Timesheet | Slack channel | Project report |
---|
After executing src/train.py
in a virtual environment, here are some example outputs:
The classification report below corresponds to the confusion matrix above, summarizing the model's performance on the same subset of 5000 images. It was generated using the scikit-learn library's classification_report
function, reflecting the precision, recall, f1-score, and support for each class based on the model's predictions within the virtual environment terminal:
Class | Precision | Recall | F1-score | Support |
---|---|---|---|---|
lung_aca | 0.98 | 0.93 | 0.95 | 336 |
lung_n | 0.99 | 1.00 | 1.00 | 344 |
lung_scc | 0.94 | 0.97 | 0.96 | 320 |
accuracy | 0.97 | 1000 | ||
macro avg | 0.97 | 0.97 | 0.97 | 1000 |
weighted avg | 0.97 | 0.97 | 0.97 | 1000 |
Overall Accuracy: 0.97
The visualization below showcases the model's predictions compared to the actual classifications for four randomly selected histopathological images from the loaded data. Each image is accompanied by a label indicating the true class and the class predicted by the model, along with the estimated cell count detected within the image.

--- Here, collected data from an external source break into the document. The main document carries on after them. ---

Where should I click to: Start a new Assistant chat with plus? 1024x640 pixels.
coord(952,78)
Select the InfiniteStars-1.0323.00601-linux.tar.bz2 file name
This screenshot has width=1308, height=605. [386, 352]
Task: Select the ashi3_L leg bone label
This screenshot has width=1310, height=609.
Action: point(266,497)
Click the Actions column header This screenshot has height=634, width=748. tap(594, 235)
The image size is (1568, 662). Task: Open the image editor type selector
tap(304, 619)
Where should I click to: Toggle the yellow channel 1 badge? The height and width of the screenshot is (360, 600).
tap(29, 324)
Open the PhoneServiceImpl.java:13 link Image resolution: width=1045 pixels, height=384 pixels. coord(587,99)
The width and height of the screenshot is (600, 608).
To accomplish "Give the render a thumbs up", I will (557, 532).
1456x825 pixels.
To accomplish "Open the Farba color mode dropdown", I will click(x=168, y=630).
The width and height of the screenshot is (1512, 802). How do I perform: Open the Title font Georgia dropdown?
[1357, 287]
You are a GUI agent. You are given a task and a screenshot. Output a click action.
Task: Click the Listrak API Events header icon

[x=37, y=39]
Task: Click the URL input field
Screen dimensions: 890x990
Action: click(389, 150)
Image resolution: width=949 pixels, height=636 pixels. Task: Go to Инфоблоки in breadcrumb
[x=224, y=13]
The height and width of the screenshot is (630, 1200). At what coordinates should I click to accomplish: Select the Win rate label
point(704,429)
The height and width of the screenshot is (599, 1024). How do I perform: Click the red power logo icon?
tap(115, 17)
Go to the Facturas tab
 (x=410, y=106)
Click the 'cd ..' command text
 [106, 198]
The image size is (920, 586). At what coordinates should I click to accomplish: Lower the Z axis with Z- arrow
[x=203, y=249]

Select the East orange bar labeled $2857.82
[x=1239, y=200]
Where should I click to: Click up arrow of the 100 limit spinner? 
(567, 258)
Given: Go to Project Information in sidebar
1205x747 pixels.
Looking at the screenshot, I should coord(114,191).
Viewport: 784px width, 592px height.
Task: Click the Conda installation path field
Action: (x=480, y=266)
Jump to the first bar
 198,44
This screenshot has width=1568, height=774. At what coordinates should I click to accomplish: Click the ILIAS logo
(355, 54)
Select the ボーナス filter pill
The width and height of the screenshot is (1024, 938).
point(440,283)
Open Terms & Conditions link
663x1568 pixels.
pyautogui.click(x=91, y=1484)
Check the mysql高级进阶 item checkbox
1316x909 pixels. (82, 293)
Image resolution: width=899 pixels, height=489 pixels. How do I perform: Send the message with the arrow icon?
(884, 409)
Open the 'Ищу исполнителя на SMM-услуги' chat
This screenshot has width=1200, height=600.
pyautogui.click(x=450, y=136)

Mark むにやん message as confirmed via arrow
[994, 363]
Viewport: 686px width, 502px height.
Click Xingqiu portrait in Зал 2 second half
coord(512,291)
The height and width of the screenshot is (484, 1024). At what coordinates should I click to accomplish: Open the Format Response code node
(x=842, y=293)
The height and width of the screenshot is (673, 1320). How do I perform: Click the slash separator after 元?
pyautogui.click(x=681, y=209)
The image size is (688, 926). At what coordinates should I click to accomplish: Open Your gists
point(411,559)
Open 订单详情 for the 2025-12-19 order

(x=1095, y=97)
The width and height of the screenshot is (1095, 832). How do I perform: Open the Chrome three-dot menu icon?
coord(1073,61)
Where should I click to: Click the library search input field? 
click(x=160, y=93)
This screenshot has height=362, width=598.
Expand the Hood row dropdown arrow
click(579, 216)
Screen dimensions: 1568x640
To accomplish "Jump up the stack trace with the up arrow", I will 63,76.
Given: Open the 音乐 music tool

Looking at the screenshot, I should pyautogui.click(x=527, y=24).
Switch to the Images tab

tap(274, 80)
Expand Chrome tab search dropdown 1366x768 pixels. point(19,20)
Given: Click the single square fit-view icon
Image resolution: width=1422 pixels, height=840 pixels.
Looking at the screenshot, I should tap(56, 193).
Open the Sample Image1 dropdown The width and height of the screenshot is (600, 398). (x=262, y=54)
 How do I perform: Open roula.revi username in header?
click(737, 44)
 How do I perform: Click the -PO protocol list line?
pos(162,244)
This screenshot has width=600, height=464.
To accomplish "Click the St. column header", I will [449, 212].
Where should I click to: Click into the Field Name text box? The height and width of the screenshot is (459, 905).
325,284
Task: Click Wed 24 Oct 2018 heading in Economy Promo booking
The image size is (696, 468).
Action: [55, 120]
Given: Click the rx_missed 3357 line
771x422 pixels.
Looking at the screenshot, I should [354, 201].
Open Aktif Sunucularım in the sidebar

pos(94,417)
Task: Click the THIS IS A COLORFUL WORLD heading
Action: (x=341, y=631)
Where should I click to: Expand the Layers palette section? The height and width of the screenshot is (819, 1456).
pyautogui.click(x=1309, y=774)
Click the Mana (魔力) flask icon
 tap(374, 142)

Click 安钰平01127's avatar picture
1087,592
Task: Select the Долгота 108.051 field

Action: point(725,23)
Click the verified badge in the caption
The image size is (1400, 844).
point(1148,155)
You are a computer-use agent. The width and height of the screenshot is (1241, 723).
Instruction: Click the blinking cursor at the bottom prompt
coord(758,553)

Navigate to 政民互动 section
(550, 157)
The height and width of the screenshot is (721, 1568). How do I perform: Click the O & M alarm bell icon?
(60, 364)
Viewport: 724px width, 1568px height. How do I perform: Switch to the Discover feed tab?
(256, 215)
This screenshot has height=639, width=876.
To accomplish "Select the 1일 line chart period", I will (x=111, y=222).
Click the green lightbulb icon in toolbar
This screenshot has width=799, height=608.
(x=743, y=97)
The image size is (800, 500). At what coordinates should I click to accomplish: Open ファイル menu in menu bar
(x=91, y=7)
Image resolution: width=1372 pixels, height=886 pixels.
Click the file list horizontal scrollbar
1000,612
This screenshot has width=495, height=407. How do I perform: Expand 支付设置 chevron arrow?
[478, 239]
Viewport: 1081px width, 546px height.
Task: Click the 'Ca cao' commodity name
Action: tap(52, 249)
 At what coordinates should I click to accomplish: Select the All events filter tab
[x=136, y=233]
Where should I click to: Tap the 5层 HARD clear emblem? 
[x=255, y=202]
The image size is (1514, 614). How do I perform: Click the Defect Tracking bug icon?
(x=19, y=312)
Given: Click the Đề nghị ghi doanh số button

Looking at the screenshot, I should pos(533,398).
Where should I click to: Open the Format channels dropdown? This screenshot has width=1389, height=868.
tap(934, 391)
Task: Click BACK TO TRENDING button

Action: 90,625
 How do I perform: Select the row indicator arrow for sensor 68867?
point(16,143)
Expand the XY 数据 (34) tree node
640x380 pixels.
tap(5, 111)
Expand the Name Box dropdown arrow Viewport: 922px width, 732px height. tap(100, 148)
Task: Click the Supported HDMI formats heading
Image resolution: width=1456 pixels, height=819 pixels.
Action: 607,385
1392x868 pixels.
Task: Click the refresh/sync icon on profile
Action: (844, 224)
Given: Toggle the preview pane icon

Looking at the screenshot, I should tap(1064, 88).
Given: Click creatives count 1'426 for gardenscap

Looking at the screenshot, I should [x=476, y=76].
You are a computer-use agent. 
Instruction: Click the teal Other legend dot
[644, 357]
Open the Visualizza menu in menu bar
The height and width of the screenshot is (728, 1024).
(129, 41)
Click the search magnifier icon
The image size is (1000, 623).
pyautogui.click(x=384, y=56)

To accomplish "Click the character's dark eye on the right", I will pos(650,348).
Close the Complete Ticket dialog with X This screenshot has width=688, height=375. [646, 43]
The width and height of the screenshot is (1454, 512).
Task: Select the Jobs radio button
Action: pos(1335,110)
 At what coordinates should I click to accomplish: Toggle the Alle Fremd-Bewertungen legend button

Training data from Kaggle can be found here.
After downloading the datasets, unzip, then move lung_image_sets into your local repository as below.
2024_1_project_06/
│
├── data/ # upload training data downloaded from Kaggle
│ └── lung_image_sets/
│ ├── lung_aca/
│ ├── lung_n/
│ └── lung_scc/
│
├── src/
│ ├── __init__.py # makes src a Python package
│ ├── train.py # training script
│ └── test/
│ └── test.py
│
├── LICENSE
├── README.md
└── requirements.txt
git clone https://github.com/sfu-cmpt340/2024_1_project_06.git
cd 2024_1_project_06
Create a virtual environment and activate it:
For Windows:
python -m venv env
env\Scripts\activate
For Unix systems (including Linux and macOS):
python -m venv env
source env/bin/activate
Install PyTorch by selecting the appropriate installation command from the PyTorch official Get Started page. The command you choose should correspond to your operating system, package manager (pip), Python version, and whether you need CUDA support.
For example, if you're installing PyTorch with CUDA 11.8 support:
pip3 install torch torchvision torchaudio --index-url https://download.pytorch.org/whl/cu118
After PyTorch is installed, install the remaining project dependencies:
pip install -r requirements.txt
To start training the main script, run train.py
python src/train.py
To reproduce the results of the LPAI project after cloning and setting up your development environment:
- Set up your dataset and follow the installation process.
- Navigate to the
src
directory within your project repository. - To start training the model, run the
train.py
script:
python src/train.py
The script train.py is configured with predefined parameters for training. If you need to adjust settings such as the total_subset_size or the number of epochs, you will have to do so directly within the script.
For example, to change the total_subset_size, locate and modify the following line in train.py:
train_loader, test_loader, class_names = load_data(total_subset_size=400) # Adjust this number as needed
After making the necessary changes, save the script and execute it as shown above. The training process will begin using the new subset size you specified.